The Pound Sterling and the Euro remained soft against the U.S. Dollar, on the expectation that interest rate differentials will shift in the months ahead. A decline in business and consumer confidence, specifically manufacturing activity and retail sales growth, as evidenced by weak economic data, lead to the suggestion by analysts that the Euro zone will experience a significant slowdown in future growth rates.
In late morning trading on Friday in Sydney, the U.S. Dollar traded slightly weaker versus major currencies because traders are now convinced that the Federal Reserve will not raise interest rates to curb inflation. The U.S. currency came under pressure on continued concerns about the future of the U.S. economy, and the possibility that the European Central Bank will not cut interest rates any time soon.
Today the U.S. Dollar traded firmer versus major currencies, adding to gains made overnight on growing speculation that the interest rate cutting cycle by the Federal Reserve Bank may be coming to an end.
The European Commercial Bank will be meeting tomorrow, May 8, 2008 to decide on the interest rate level in the Euro zone, and as a result, the U.S. Dollar traded in a very narrow range against the Yen and the Euro in mid-day trading today in Asia.
Investors are still skeptical about the recovery of the U.S. economy and as a result, the U.S. Dollar traded slightly weaker against major currencies on Tuesday in Singapore. High oil prices elevated commodity currencies including the Canadian dollar. Despite better than expected results of the ISM Survey, covering U.S. services which jumped from 49.6 in March to 52.0 in April, the U.S. Dollar dipped.
The U.S. Dollar traded narrowly against major currencies in early Monday morning trading in Sydney. Financial markets in Japan were closed today due to a public holiday. On May 5, 2008 at 00:45 GMT, the U.S. Dollar traded at 105.40 Yen, compared to 105.39 Yen, while the Euro traded at $1.5447 compared to $1.5424 in late Friday trading in New York.
The U.S. Dollar remained steady against major currencies following a 5-week high versus the Euro overnight, on speculation that the Federal Reserve will end its rate cuts soon.
Starting today, the Federal Reserve will have a two day policy meeting during which a decision will be made regarding the direction of interest rates, i.e. whether or not to cut them. Some investors anticipate that the Federal Reserve will reduce interest rates by 25 basis points.

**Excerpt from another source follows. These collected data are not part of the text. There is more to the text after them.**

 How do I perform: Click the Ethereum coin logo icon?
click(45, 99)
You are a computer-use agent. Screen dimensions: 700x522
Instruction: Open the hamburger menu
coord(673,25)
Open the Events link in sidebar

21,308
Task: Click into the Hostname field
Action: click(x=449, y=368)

The U.S. Labor Department data released on Thursday, April 24, 2008 showed that unemployment benefit claims for last week dropped by 33,000 to 342,000, better than the increase of 3,000 which was expected by most economists. This data, coupled with expectations that the U.S. Federal Reserve may soon be ending their rate cutting cycle, helped the U.S. Dollar to hover around close ranges against major currencies on Friday morning in trading in Tokyo.
Following speculation that the U.S. Federal Reserve may not cut interest rates further, the U.S. dollar surged against the Yen and the Euro in Thursday’s afternoon trading in Asia. However many traders expect the Fed to cut interest rates by as little as 25 basis points next week and will attempt to keep interest rates steady going forward in order to curb inflation.
On Wednesday, investors in Asia appeared to be anxiously waiting for next weeks’ meeting of the FOMC, and as a result there was little change in the U.S. Dollar in afternoon trading. On April 30, 2008, the federal policy makers will meet to discuss interest rates. Analysts are already predicting that during this meeting the Federal Reserve will cut interest rates by at least 25 basis points.
Since inflation in the Euro zone continue to rise, it appears that the ECB (European Central Bank) will not cut interest rates any time soon, and as a result, the U.S. Dollar almost fell to a record low against the Euro in mid-day trading in Hong Kong on April 22, 2008. In March, Euro zone inflation rose by 3.5%, the fastest jump since 1992 and higher than the 2% target set by the ECB.